Leipzig, mit rund 588.000 Einwohnern die am schnellsten wachsende Großstadt Deutschlands, verbindet Kultur und Boom: Das Völkerschlachtdenkmal als größtes Denkmal Europas, die Thomaskirche mit der Bach-Tradition, die Leipziger Buchmesse seit 1632 und eine lebendige Kunst- und Musikszene prägen das Stadtbild. Der Markt verzeichnet mit +2,9 % das höchste Wachstum in Ostdeutschland.
Eigentumswohnungen werden in Leipzig durchschnittlich für 3.200 €/m² gehandelt, Einfamilienhäuser für rund 2.800 €/m². Bei diesen Preisen erreichen Maklerprovisionen schnell vier- bis fünfstellige Beträge – Beträge, die nach dem BGH-Urteil unter Umständen zurückgefordert werden können.
Das BGH-Urteil betrifft auch Online-Maklerverträge, wenn der Makler seinen Sitz in Leipzig hat. Die örtliche Zuständigkeit bestimmt sich nach dem Sitz des Maklers (vgl. §§ 12, 17 ZPO). Je nach Streitwert sind das Amtsgericht oder das Landgericht Leipzig zuständig (Landgericht Leipzig: Bernhard-Göring-Straße 48, 04275 Leipzig). Seit 2026 werden Klagen mit Streitwert bis 10.000 € vor den Amtsgerichten verhandelt. Betroffene sollten ihre Ansprüche zeitnah prüfen lassen.

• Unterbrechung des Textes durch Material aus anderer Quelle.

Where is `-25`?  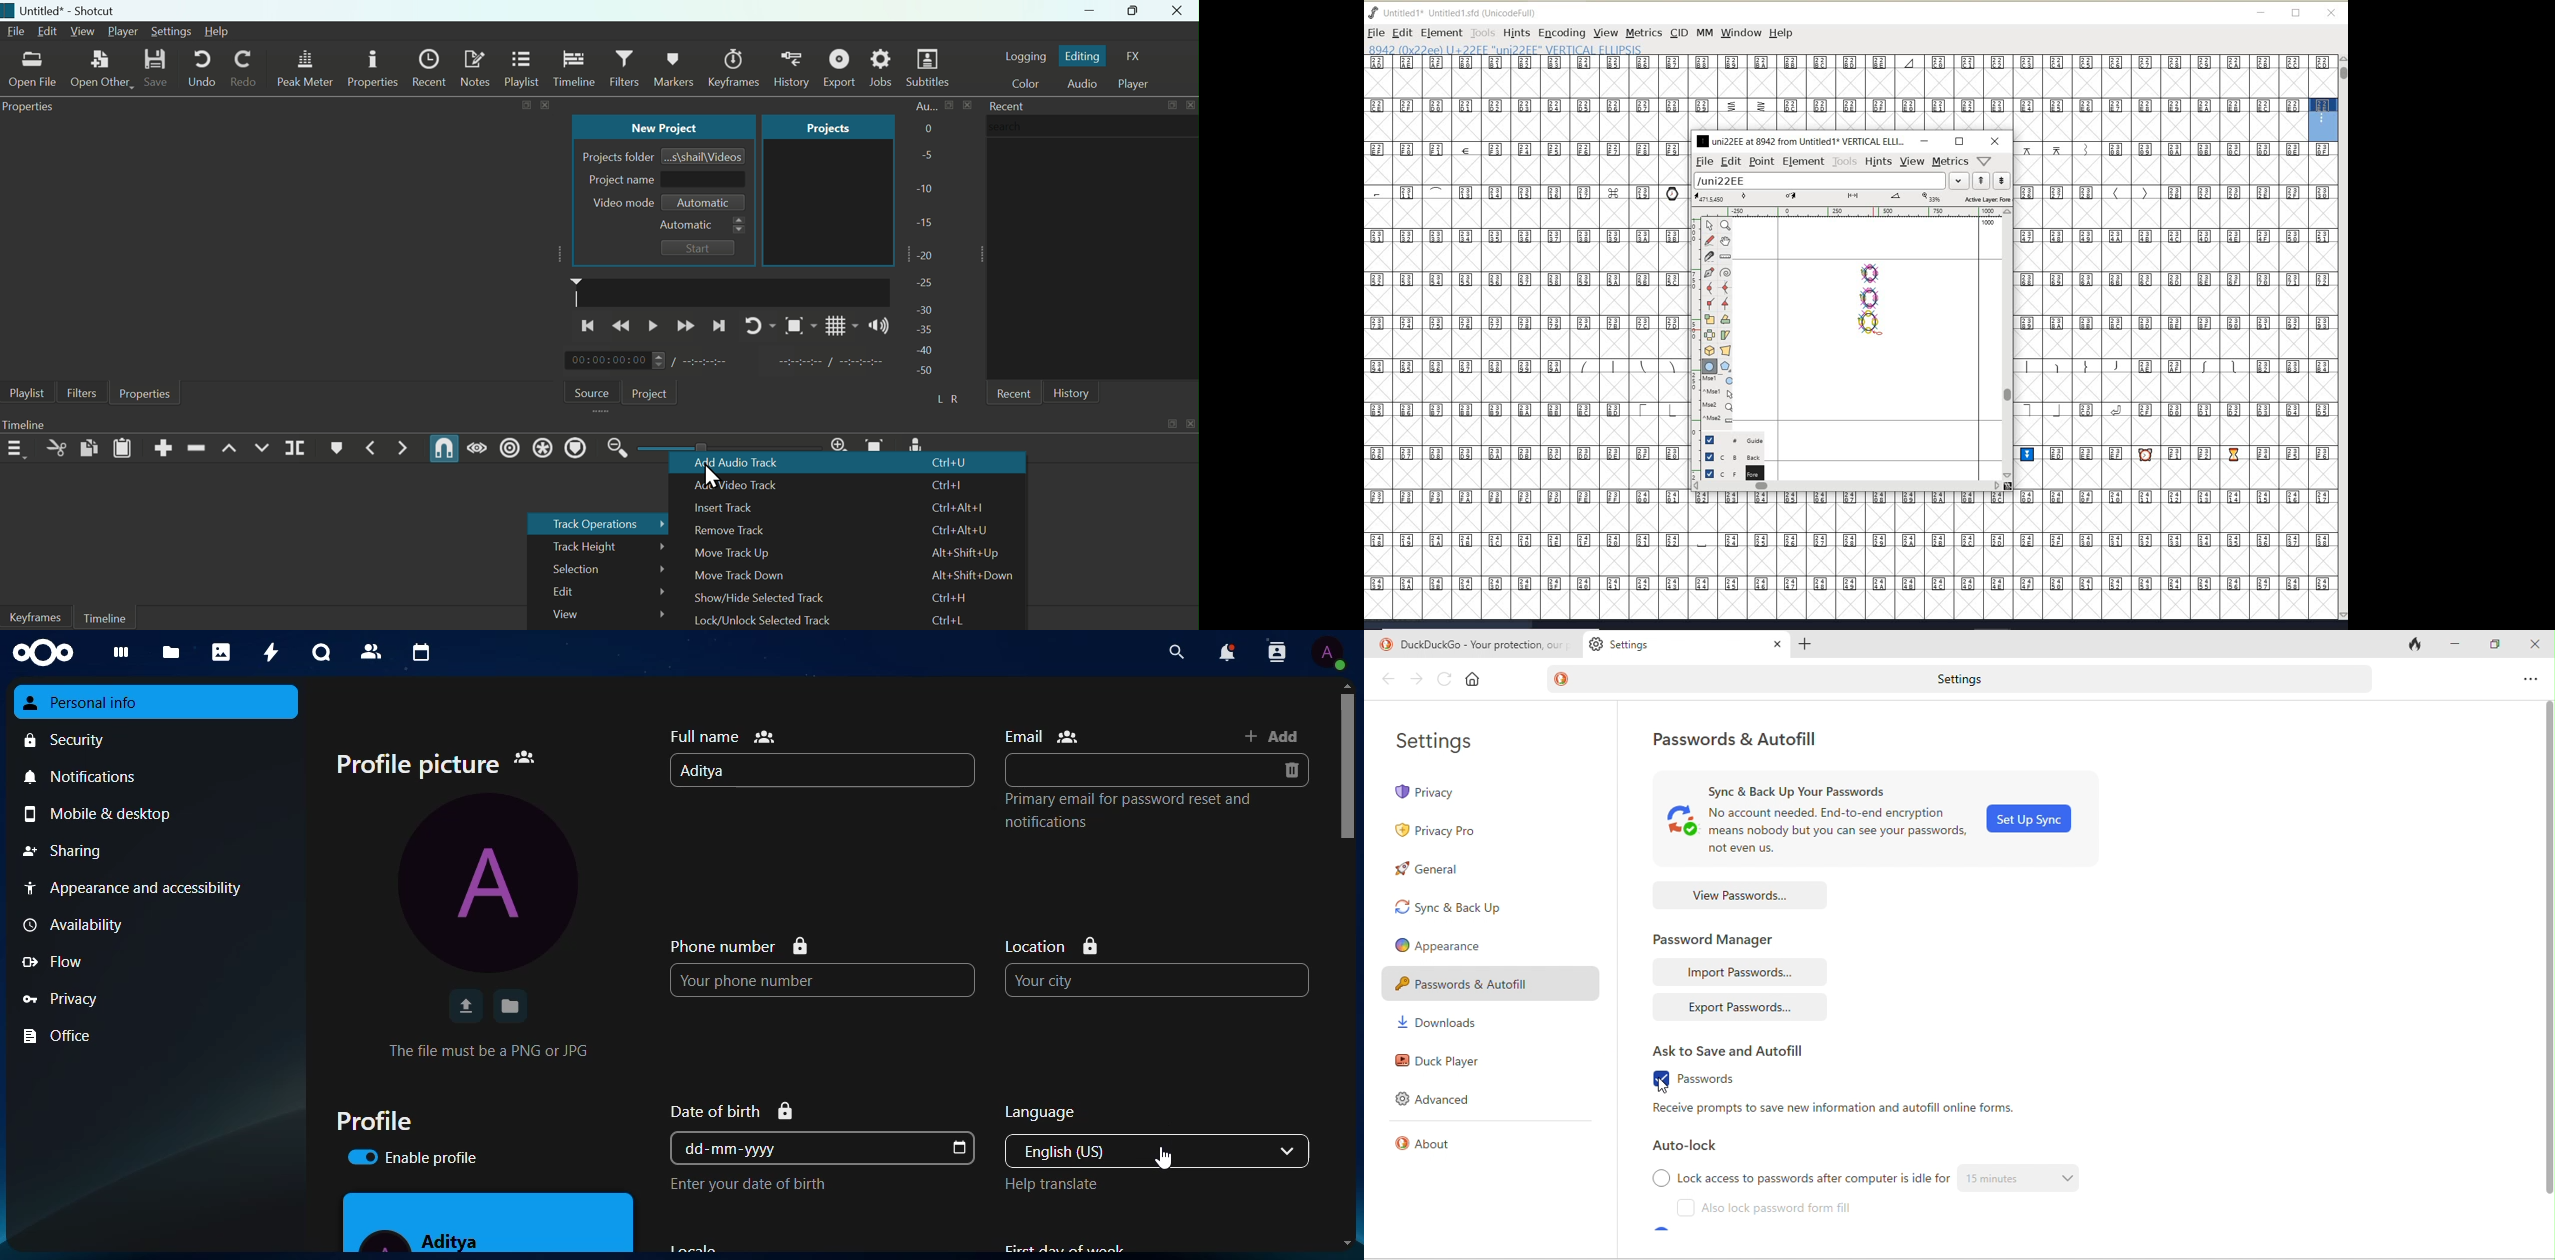 -25 is located at coordinates (926, 283).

Das Landgericht Leipzig ist bei Streitwerten über 10.000 € für zivilrechtliche Klagen im Bezirk Leipzig zuständig. Landgerichte behandeln komplexere zivilrechtliche Streitigkeiten und fungieren auch als Berufungsinstanz für Amtsgerichte. Zuständig ist das Gericht am Sitz des Beklagten – also dort, wo der Makler seinen Sitz hat. Rückforderungsansprüche gegen Immobilienmakler mit Sitz im Gerichtsbezirk werden hier verhandelt.
Der Leipziger Immobilienmarkt zeigt mit +2,9 % das höchste Wachstum in Ostdeutschland. Eigentumswohnungen liegen im Schnitt bei 3.200 €/m², Einfamilienhäuser bei 2.800 €/m² – Leipzig gilt als Boom-Stadt.
Bei den üblichen Kaufpreisen fallen Maklerprovisionen entsprechend hoch aus. Wer über einen Online-Maklervertrag gekauft hat, sollte prüfen lassen, ob eine Rückforderung nach dem BGH-Urteil in Betracht kommt.
Mehr Informationen zur Rückforderung von Maklerprovision.